── ページ抜粋

国内シェアトップを誇るこいのぼりメーカー。創業者の徳永春穂氏は日本画家で、美人画の大家として知られる伊東深水に師事。1947年、大空を泳ぐこいのぼりの姿と終戦後の日本の復興を重ね合わせ、自ら筆を取り手書きした和紙こいのぼりの製造・販売を始めた。その後、息子の深二氏の入社を機に全国展開を開始。1990年代、優美な錦鯉を写実的に表現した春穂氏渾身の作「京錦」が大ヒットし、続いてリリースした「吉兆」とともに多くの家庭で揚げられた。取り扱い店舗は全国500社にものぼる。
核家族化や少子化、集合住宅の増加など、社会情勢や住環境の変化に応じ、ベランダや室内に飾る小型の製品も開発。新しい自社ブランド「Puca(プーカ)」は、パステルカラーに虹や星、花などの柄が付いたこいのぼりで、室内に飾るだけでなく、おもちゃとして子どもが手で触って遊ぶことができる。ひな人形や羽子板、一升餅を背負うリュックなど、他の節句用品にも展開。若い世代など新たな顧客層へのアプローチを試みている。

────
── 参考資料

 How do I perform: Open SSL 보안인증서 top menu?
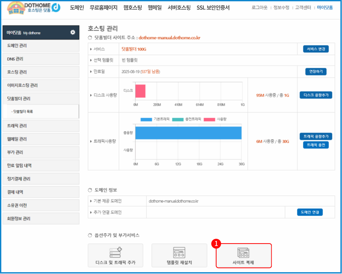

────

問題文
こいのぼりメーカーの紹介文を、最後の文のあとから続けて書いてください。 このデータは、別のところから取ってきたものです。

答え
「同業他社が早くから小型製品を製造する中、当社では伝統文化が壊れてしまうという懸念から従来のこいのぼりにこだわっていた。その一方で、変化を続けないと文化そのものが消えてしまうという危機感もあった。葛藤を抱え続ける中、古いものを守りつつ新しい需要を掘り起こす現在のスタイルに落ち着いた」と現社長の徳永夕子氏は思いを語る。
毎年6月20日の「世界難民の日」に合わせ、東京の国際連合大学で子どもの成長や世界平和の祈りを込めたこいのぼりを掲揚。かつてはフランス・パリのモンマルトルの丘やスイス・ジュネーブの国連事務局などにも掲げ、世界各地にこいのぼり文化を発信してきた。
社内では頻繁にプロジェクトチームを結成し、仕事上の課題を解決するだけでなく、新しいアイデアが出やすい雰囲気をつくるようにしている。残業時間の軽減や育児・介護休暇の取得促進など働き方改革にも力を入れている。
昨年はメタバース上にバーチャル展示室を開設し、会社の歴史や商品情報を発信。「仮想空間での接客・販売やイベントの開催など、可能性を無限大に秘めている。現実空間はもちろん、デジタルの中でもこいのぼりを泳がせたい」と話す。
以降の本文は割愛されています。